Even while stitched, the incision is vulnerable to infection and trauma. Before it has healed over, be careful not to expose the incision to water, cosmetics, or physical contact of any kind.
After the incision has healed over, it may still be vulnerable for up to a few months. Under the surface, your skin is trying to rebuild by tying the two sides together with protein chains. Under normal conditions, these protein chains will lie straight across the incision, leading to a small, tight, flat scar. If the chains are disrupted by direct sunlight, impacts, or high blood pressure, they may bunch up instead, creating a raised scar.

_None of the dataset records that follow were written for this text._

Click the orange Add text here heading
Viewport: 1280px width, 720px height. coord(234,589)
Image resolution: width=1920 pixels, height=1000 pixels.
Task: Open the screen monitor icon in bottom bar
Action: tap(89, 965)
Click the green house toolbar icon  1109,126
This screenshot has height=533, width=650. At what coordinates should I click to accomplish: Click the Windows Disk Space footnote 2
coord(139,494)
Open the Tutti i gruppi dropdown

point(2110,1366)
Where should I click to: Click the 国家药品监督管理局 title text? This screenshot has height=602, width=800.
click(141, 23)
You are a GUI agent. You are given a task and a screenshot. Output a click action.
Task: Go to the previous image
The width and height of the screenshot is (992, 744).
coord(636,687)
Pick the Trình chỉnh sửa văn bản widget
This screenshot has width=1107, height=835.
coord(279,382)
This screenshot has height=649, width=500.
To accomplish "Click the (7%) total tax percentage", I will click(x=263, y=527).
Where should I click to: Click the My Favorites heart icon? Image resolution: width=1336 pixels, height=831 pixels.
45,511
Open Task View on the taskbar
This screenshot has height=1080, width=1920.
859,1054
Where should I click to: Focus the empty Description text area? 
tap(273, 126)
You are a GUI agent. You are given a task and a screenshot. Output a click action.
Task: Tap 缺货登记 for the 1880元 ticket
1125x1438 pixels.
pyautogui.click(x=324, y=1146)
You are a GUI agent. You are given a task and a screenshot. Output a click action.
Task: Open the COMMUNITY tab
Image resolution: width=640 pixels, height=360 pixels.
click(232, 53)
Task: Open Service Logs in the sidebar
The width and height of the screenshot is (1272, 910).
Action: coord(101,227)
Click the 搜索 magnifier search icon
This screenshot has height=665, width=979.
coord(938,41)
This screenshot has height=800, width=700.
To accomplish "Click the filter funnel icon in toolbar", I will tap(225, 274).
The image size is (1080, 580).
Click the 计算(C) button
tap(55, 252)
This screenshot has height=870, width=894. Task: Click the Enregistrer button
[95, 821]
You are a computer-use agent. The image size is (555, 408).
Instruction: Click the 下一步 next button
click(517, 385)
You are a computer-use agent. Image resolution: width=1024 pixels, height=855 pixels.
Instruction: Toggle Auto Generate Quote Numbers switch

For the few months following your rhinoplasty, wear hats and sunscreen whenever possible, and don’t lie out in the sun.
Strenuous activity increases your blood pressure, which is especially bad in the first three weeks. Although light exercise like walking is helpful for the healing process, anything more can be damaging.
If you have strenuous household chores to do, try to either finish them before your surgery or pawn them off on family members. “I’m healing from surgery” is a great excuse to get out of doing housework!
Glasses put a subtle stress on the nose that makes swelling worse. Try to use contacts until the swelling is totally gone (which is generally about two months).
Swelling can be reduced after rhinoplasty by using cold packs and ice packs around the nose, and sleeping with your head elevated. There are also pills that can be taken, and creams and gels containing arnica that can be applied to minimize swelling. By reducing the initial swelling healing will be quicker and the final result will be achieved earlier.
Surgery is hard on you, both physically and mentally. It takes your body some time to deal with swelling and inflammation. You can make things easier on your physical health by cutting out all tobacco and alcohol a few weeks before surgery, and two months afterwards.
You will probably feel a little down. This is actually a normal part of the body’s inflammatory response; inflamed tissue causes stress hormones that make you feel tired and even slightly sad. This is a healthy response: the body is telling you to stay inside and take care of yourself, so do just that! Rent a variety of movies and TV shows, spend time with pets, and be nice to yourself.
Once the inflammation dies down, you’ll be feeling better than ever!